Jeanne Marie Beaumont is the author of the poetry collections Burning of the Three Fires and Curious Conduct.
What is your method for overcoming writer’s block?
My best methods for overcoming writer’s block are to play around with found language, or to very closely try and imitate a piece of writing that I admire. Sometimes I comb through my notebook and try to pick up odd phrases and sentences I have never turned into anything and see what “happens” when I link them together. I feel like all writing is collaborating with the soul of the language and that as soon as you start to engage with words and listen to them, you’ll get a hold of something interesting and can work from there. It’s trust really, that the language itself has something it wants to express through you.

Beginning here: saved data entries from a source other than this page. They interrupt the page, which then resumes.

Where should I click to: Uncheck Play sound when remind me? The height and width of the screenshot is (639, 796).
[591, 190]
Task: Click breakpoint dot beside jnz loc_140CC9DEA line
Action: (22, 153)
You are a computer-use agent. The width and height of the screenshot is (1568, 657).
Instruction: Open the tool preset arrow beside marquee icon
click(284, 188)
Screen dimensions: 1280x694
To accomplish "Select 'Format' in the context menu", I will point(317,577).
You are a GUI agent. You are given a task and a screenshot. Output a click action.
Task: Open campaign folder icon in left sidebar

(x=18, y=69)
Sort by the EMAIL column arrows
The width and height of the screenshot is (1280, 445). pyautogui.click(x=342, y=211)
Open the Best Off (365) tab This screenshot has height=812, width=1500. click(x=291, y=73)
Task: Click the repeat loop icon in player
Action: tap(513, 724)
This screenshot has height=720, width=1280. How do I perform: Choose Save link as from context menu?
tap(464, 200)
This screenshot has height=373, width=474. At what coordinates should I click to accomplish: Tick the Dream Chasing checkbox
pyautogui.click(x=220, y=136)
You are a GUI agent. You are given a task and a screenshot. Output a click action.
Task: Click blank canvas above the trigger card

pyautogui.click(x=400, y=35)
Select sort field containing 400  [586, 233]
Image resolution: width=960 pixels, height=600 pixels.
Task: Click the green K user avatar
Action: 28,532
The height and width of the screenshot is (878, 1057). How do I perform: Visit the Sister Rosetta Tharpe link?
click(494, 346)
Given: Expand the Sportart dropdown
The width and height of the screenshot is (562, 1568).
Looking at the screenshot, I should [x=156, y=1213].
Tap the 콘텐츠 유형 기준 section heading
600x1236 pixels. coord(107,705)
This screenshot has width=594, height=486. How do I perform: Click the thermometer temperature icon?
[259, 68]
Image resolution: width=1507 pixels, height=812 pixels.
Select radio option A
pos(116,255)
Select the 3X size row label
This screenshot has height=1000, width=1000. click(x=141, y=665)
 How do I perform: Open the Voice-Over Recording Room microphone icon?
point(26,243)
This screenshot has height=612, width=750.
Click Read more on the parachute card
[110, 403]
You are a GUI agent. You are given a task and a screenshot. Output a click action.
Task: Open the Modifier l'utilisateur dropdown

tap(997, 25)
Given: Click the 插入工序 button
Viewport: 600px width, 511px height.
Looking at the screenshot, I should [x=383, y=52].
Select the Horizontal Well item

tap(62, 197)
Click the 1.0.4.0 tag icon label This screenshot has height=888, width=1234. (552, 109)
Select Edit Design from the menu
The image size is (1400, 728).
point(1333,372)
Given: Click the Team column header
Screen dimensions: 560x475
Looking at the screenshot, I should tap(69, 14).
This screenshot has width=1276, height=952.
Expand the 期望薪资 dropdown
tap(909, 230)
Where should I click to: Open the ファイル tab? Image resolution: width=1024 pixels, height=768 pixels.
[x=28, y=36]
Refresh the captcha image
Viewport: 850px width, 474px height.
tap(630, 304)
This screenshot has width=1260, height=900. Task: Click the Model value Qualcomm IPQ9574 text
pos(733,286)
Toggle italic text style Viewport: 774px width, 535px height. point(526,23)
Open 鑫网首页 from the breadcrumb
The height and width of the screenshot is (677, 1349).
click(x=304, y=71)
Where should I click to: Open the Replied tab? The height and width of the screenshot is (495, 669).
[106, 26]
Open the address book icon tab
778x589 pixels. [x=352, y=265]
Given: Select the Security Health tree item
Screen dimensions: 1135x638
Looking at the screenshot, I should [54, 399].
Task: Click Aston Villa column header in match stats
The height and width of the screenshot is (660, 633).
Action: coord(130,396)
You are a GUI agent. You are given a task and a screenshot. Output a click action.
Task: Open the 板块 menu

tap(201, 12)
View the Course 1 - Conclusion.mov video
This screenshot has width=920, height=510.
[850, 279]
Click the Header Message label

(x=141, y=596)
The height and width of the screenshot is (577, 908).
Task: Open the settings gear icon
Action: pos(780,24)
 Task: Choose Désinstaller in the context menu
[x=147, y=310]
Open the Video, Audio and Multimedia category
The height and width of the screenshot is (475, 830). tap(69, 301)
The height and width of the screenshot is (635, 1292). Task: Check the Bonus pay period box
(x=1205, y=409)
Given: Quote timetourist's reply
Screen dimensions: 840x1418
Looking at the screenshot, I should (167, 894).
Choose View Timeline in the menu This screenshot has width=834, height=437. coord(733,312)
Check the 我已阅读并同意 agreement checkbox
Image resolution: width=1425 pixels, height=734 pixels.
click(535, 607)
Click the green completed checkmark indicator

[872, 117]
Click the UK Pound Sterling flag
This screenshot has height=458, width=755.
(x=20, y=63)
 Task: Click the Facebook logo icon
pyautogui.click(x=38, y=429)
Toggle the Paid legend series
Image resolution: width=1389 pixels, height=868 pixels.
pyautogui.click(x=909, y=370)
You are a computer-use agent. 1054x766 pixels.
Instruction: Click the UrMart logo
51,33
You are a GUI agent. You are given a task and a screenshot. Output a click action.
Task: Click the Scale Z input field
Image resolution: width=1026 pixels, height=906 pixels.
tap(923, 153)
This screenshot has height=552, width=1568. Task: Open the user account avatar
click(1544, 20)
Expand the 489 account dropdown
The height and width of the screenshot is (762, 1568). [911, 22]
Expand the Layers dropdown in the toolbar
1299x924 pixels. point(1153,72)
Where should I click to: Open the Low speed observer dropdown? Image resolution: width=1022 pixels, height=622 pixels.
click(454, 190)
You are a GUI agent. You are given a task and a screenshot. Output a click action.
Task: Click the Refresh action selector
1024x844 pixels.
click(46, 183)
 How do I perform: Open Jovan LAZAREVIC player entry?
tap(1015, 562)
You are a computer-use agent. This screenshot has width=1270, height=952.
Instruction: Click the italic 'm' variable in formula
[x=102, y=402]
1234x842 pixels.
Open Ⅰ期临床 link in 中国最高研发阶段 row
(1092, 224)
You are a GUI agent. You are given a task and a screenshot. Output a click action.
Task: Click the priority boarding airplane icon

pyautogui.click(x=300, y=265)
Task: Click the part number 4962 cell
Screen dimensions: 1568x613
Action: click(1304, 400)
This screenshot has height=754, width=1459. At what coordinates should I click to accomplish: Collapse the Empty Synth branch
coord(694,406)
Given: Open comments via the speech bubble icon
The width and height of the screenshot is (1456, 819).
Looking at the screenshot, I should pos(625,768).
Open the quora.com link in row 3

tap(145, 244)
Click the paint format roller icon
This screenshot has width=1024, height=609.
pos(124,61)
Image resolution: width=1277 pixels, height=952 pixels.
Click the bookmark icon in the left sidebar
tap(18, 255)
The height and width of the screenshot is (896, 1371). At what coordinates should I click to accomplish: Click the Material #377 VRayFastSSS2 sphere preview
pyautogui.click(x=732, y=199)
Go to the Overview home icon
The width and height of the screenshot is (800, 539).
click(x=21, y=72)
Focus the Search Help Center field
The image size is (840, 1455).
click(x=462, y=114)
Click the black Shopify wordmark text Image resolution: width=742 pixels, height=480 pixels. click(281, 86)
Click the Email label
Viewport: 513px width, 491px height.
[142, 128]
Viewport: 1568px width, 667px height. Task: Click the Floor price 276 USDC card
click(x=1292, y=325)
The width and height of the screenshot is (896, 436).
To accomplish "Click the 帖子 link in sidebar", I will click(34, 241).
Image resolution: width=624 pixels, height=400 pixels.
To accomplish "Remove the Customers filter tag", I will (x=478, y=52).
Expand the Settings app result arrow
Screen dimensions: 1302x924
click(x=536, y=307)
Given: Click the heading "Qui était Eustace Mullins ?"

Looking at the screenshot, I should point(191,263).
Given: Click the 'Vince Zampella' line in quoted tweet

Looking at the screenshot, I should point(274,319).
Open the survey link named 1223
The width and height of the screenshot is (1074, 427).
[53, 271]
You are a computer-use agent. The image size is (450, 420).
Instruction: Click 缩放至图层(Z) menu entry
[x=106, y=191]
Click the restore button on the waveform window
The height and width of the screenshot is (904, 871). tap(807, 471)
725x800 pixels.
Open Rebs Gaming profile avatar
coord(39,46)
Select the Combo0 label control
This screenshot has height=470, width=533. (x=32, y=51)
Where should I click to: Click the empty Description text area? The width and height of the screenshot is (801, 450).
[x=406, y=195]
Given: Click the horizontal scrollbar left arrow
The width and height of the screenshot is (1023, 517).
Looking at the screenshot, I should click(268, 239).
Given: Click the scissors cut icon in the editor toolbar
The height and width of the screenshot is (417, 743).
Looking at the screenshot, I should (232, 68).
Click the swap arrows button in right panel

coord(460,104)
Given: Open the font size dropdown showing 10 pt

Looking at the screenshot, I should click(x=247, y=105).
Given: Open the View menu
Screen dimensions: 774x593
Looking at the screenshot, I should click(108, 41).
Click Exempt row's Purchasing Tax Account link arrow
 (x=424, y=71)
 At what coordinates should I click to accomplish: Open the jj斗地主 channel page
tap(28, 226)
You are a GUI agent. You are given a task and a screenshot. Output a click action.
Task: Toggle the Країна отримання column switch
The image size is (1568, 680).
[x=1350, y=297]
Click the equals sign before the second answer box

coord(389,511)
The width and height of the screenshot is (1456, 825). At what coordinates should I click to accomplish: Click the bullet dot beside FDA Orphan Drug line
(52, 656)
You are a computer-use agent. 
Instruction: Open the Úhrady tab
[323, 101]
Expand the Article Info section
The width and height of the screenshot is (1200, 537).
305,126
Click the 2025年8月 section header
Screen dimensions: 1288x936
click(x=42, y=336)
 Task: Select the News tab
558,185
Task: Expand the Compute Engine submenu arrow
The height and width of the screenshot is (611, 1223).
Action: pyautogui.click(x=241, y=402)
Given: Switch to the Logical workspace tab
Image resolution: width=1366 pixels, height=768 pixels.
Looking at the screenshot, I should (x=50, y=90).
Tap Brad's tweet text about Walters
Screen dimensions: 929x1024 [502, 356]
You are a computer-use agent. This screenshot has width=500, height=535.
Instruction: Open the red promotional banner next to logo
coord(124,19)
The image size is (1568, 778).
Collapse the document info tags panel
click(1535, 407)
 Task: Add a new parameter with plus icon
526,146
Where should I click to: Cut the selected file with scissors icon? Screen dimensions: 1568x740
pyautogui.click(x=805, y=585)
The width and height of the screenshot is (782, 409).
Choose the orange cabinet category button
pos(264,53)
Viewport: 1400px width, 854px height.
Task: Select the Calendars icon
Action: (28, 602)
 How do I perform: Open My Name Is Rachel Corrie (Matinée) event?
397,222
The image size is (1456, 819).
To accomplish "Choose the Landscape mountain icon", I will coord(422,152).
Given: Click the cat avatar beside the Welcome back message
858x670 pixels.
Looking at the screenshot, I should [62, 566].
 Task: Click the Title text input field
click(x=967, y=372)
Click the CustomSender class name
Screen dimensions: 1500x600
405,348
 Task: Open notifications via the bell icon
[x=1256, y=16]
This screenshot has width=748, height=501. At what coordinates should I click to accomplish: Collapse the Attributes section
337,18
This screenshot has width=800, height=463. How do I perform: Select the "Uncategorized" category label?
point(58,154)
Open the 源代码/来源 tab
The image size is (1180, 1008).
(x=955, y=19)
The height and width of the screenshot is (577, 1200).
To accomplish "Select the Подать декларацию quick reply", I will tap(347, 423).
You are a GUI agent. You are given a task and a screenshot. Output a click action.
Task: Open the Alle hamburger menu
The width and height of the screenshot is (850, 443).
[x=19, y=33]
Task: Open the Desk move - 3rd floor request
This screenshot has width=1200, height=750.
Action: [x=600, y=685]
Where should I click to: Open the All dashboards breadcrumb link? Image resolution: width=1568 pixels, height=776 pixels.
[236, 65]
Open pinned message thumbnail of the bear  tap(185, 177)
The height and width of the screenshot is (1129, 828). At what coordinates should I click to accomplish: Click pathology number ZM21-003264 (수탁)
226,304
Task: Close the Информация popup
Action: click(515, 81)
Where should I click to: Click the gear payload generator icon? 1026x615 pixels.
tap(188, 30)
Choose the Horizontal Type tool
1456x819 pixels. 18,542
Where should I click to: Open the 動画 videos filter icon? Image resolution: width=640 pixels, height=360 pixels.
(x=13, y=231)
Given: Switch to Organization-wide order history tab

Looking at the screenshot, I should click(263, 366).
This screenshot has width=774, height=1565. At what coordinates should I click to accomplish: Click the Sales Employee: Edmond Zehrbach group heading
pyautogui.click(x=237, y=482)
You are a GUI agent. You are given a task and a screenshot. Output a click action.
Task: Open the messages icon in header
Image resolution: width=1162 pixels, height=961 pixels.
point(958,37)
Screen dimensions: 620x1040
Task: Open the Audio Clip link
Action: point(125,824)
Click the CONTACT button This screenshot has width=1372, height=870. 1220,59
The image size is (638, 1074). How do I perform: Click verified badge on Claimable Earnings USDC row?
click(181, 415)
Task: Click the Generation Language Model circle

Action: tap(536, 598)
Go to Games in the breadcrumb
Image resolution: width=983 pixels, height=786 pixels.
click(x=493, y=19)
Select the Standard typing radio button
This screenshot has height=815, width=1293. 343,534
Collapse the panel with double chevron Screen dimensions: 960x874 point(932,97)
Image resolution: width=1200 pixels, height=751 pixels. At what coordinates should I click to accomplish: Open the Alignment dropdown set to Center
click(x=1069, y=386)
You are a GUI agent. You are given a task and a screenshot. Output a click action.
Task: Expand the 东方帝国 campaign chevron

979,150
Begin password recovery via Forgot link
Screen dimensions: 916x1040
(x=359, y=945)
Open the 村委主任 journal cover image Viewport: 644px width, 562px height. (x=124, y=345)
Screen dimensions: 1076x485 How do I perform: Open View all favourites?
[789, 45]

What are your favorite or most helpful writing prompts?
I have many prompts collected over the years. I find it is often generative to force myself to use a repeated phrase over and over to begin my sentences. It becomes a sort of chant and enchantment of rhythm that can carry you along. Later you can often remove them. For example a string of sentences starting with “Because...” or “In my kitchen...” Just about anything, if you commit to it, can work. This also works to overcome writer’s block, by the way.
What is the most valuable advice you received as a young writer?
The most valuable words of advice I recall hearing pretty early on are from Thomas Hardy, “If a way to the Better there be, it exacts a full look at the Worst.” This is true of life and writing. Often things look terrible before they get better. And “Better” is the dynamic position you want to be in. “Good” and “Best” are static positions, Better is in motion.